Конечно, есть растущее народное движение, которое этим раздражено. Некоторые федеральные земли также ввели так называемые гендерные запреты в администрации и школах, а федеральный министр образования только что запретил своим государственным служащим использовать гендерную звезду и подобные специальные символы. Но идеология, лежащая в основе гендерного языка, продолжает оказывать влияние. Многие разочарованы тем, что правительство Мерца под давлением СДПГ цепляется за многие инициативы, инициированные Зелёными, такие как представители ЛГБТ и государственное финансирование НПО, которые способствуют языковой трансформации. Общественное вещание продолжает использовать гендерный язык без помех. Хотя, вероятно, мало что способствовало его делегитимации.
В своей книге вы ссылаетесь на Джорджа Оруэлла, который описал изнасилование языка в тоталитарном режиме. Не преувеличение ли это?
Конечно, мы не живем в тоталитарной диктатуре, как Уинстон Смит в романе «1984», и никого не сажают в клетку за то, что он сказал что-то не так. Но если вы посмотрите на главу о грамматике и новоязе в конце «1984», вы будете поражены тем, как много там сходств. Например, тот факт, что слова приобретают новые значения в зависимости от того, кто их использует. «Sprachpolizei» (языковая полиция) долго осуждалось в Германии как термин правых. Когда такие земли, как Бавария и Саксония, запретили использование гендерной звезды, сами левые внезапно заговорили о языковой полиции. Сортировка лексики на хорошие и плохие слова сильно напоминает «1984», как и инфляционное использование таких терминов, как «Hetze» (подстрекательство).

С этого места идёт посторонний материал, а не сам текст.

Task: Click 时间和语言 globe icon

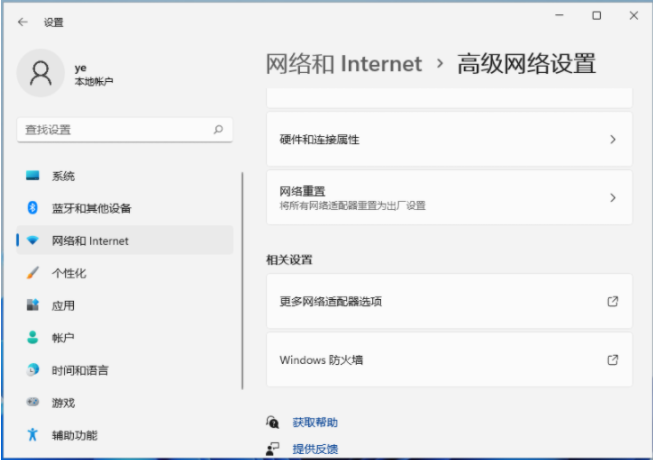Action: coord(33,370)
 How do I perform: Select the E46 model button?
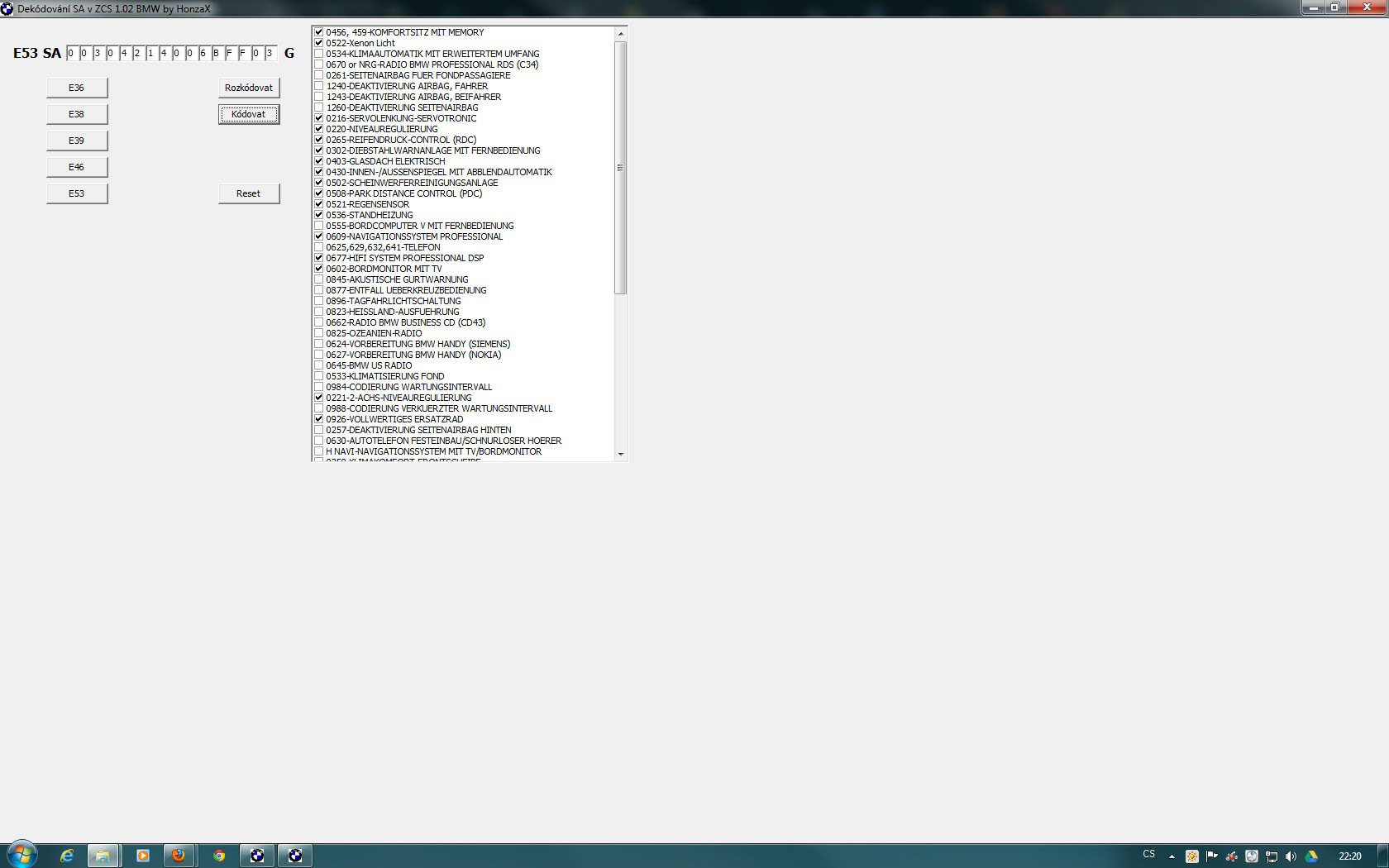(77, 167)
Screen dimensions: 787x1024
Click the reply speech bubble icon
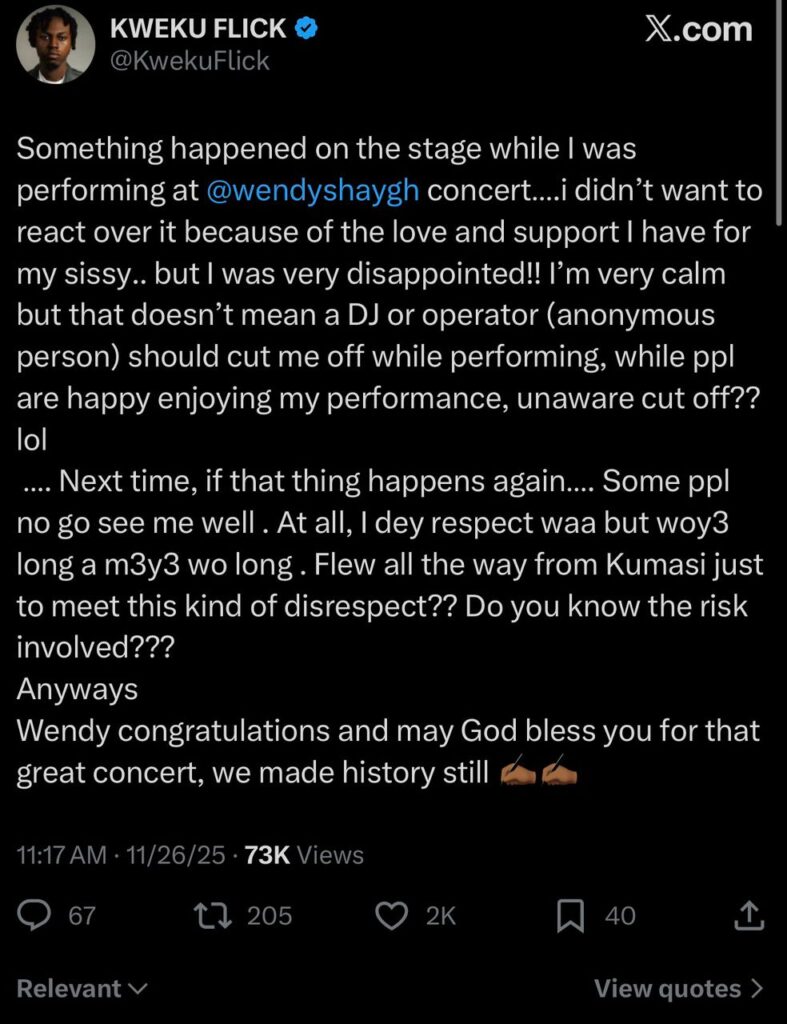[x=36, y=915]
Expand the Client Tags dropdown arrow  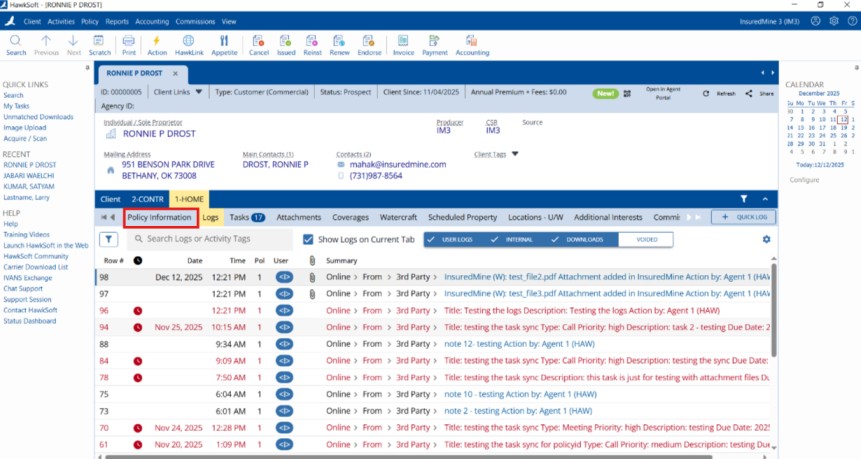point(515,154)
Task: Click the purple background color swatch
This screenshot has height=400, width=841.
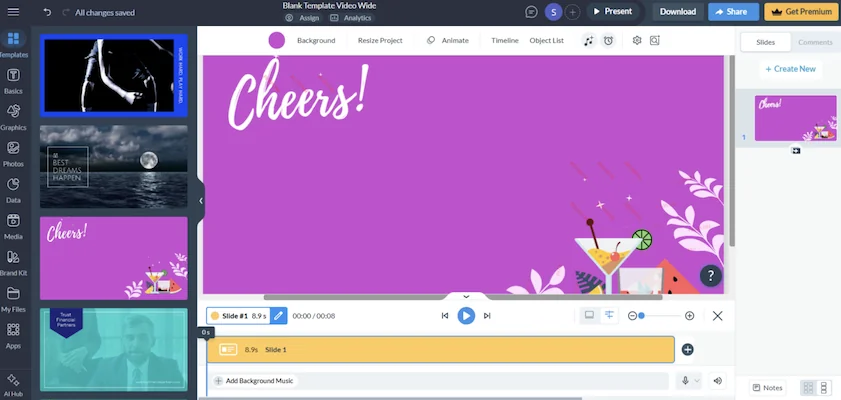Action: click(277, 40)
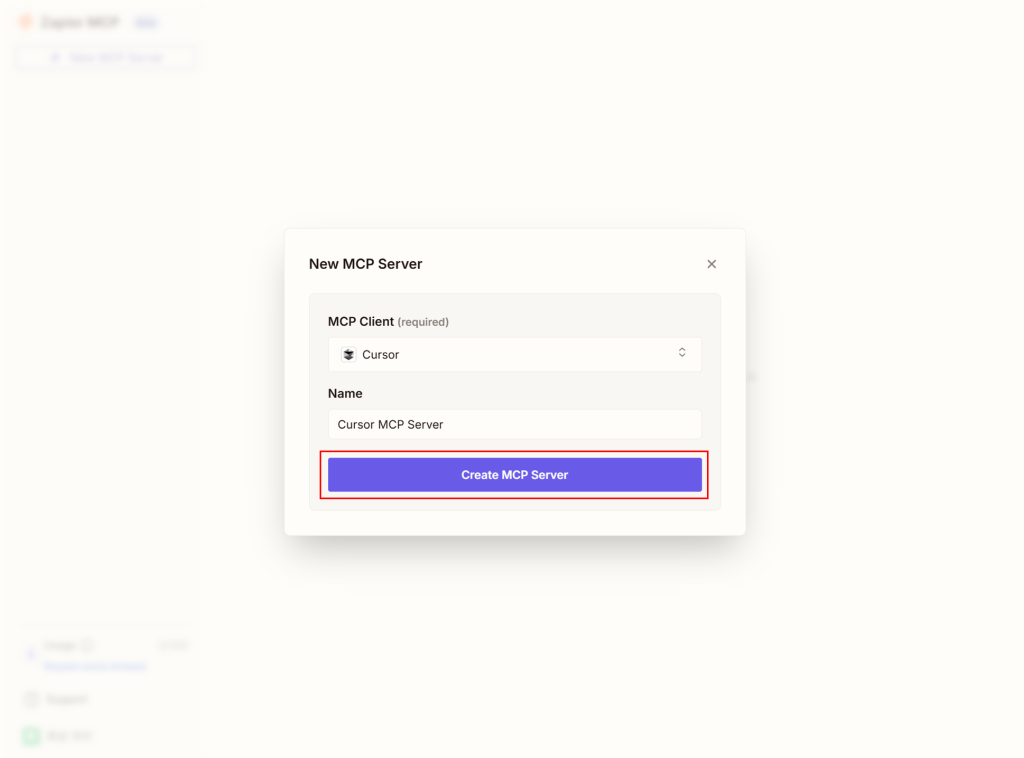This screenshot has height=758, width=1024.
Task: Open the Support menu item label
Action: point(68,699)

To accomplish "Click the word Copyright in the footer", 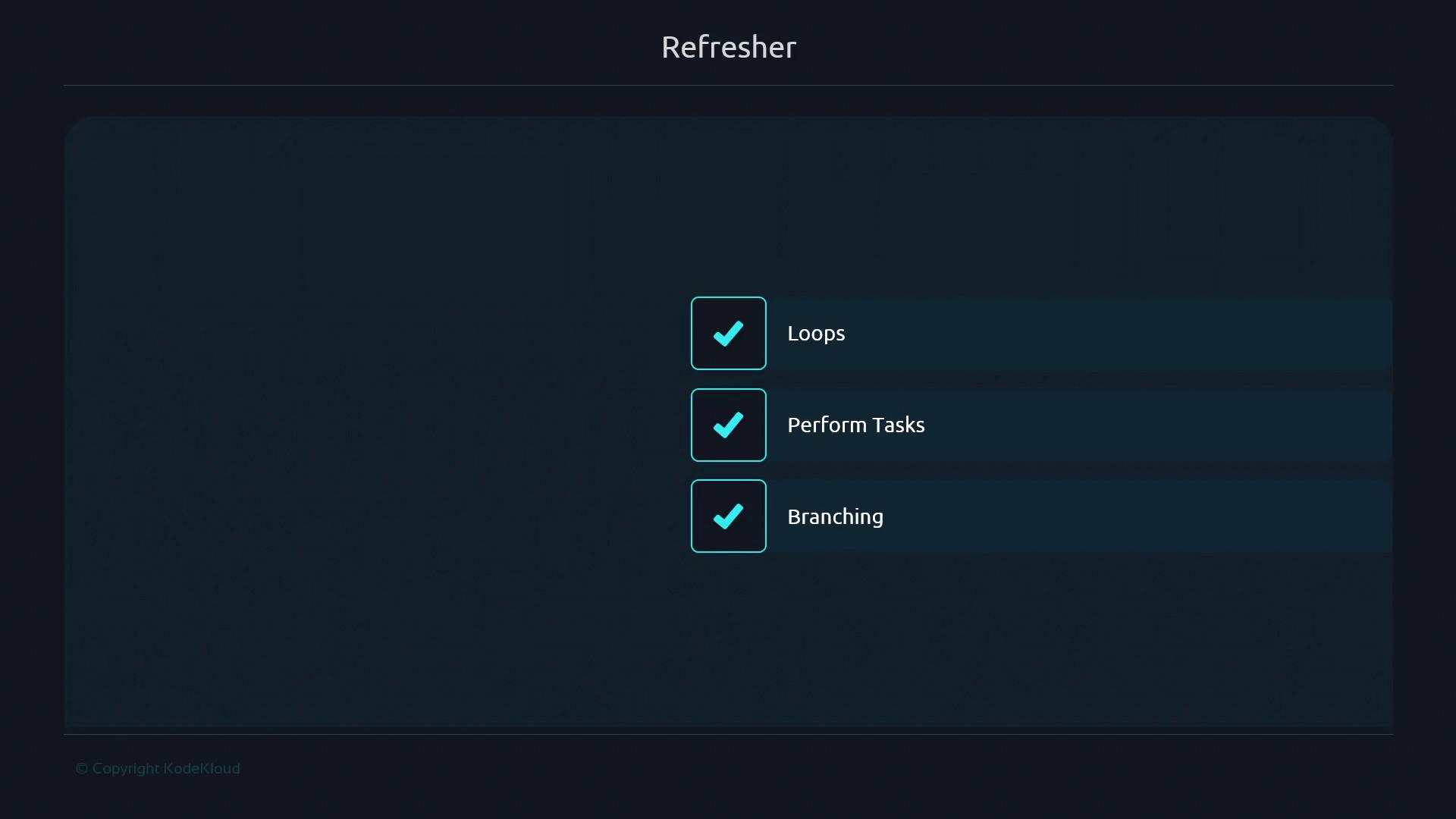I will click(x=126, y=769).
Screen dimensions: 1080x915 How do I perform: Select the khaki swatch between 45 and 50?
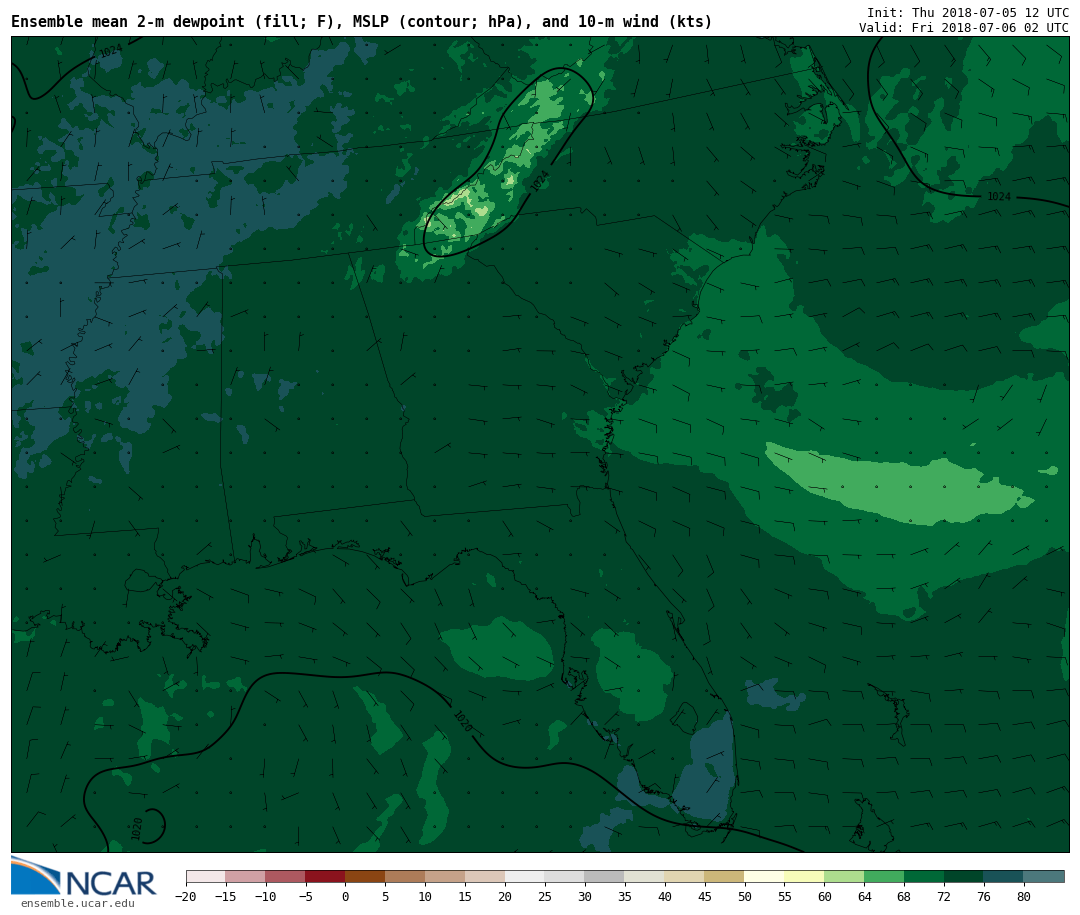(x=724, y=876)
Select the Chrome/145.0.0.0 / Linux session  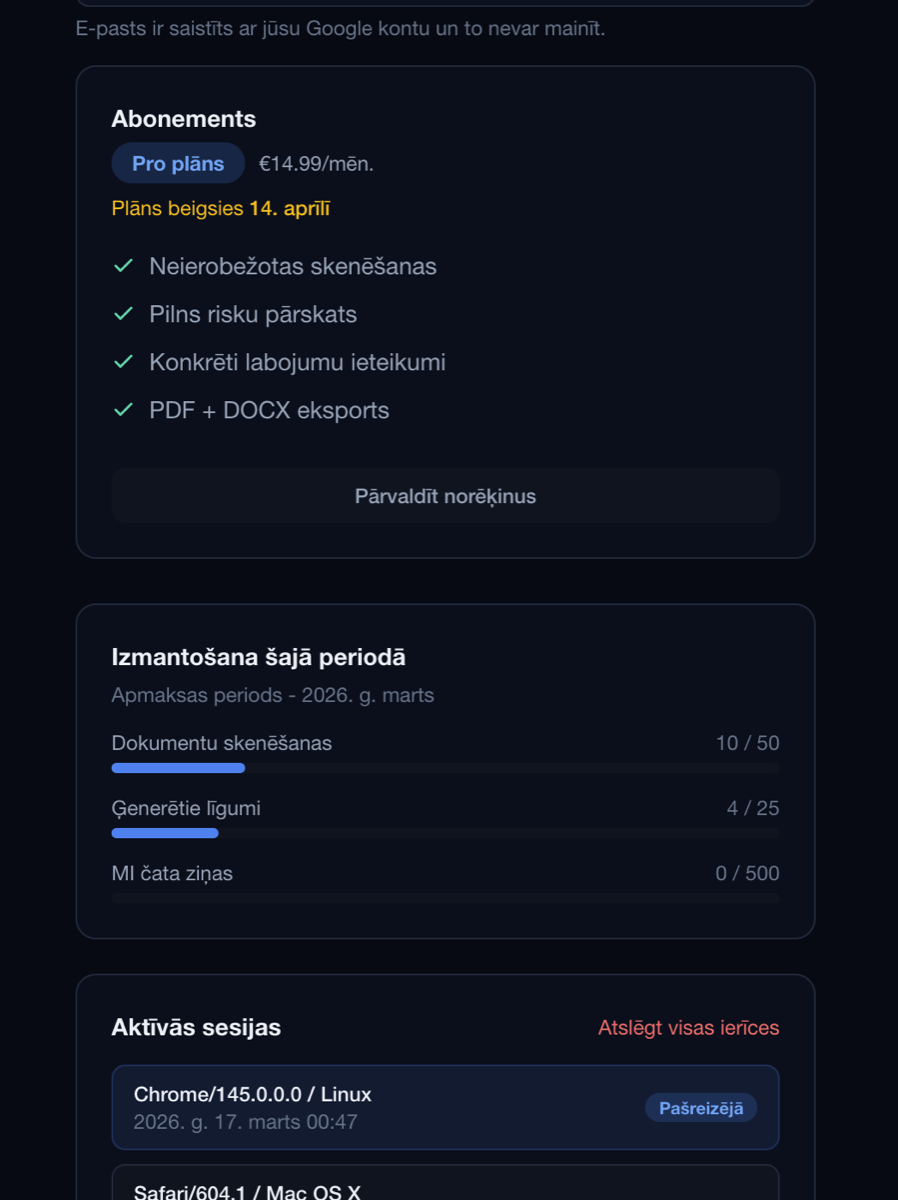pos(445,1107)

Потому что этот термин использовался нацистами и в ГДР для преследования политических оппонентов?
Подстрекательство — прекрасный, или, скорее, неудачный, пример исторического невежества. Это было центральным понятием нацистской пропаганды. Подстрекательство всегда было чем-то, что делали другие, и это могло караться смертью. Это нельзя было назвать пропагандой, потому что этот термин использовался в положительном смысле при национал-социализме. Даже в ГДР «подстрекательство к подрывной деятельности» было уголовным преступлением. Все это предполагает осторожное использование термина. Вместо этого он служит легитимацией для всех видов активистов, чтобы контролировать дискурс в лево-зеленом смысле. Когда Роберт Хабек писал предисловие к немецкому изданию «1984», он, вероятно, даже не осознавал иронии.
Матиас Гейне: Великая лингвистическая трансформация. Социальная катастрофа. Langen-Müller-Verlag, Мюнхен, 2025. 236 стр., фр. 36.90.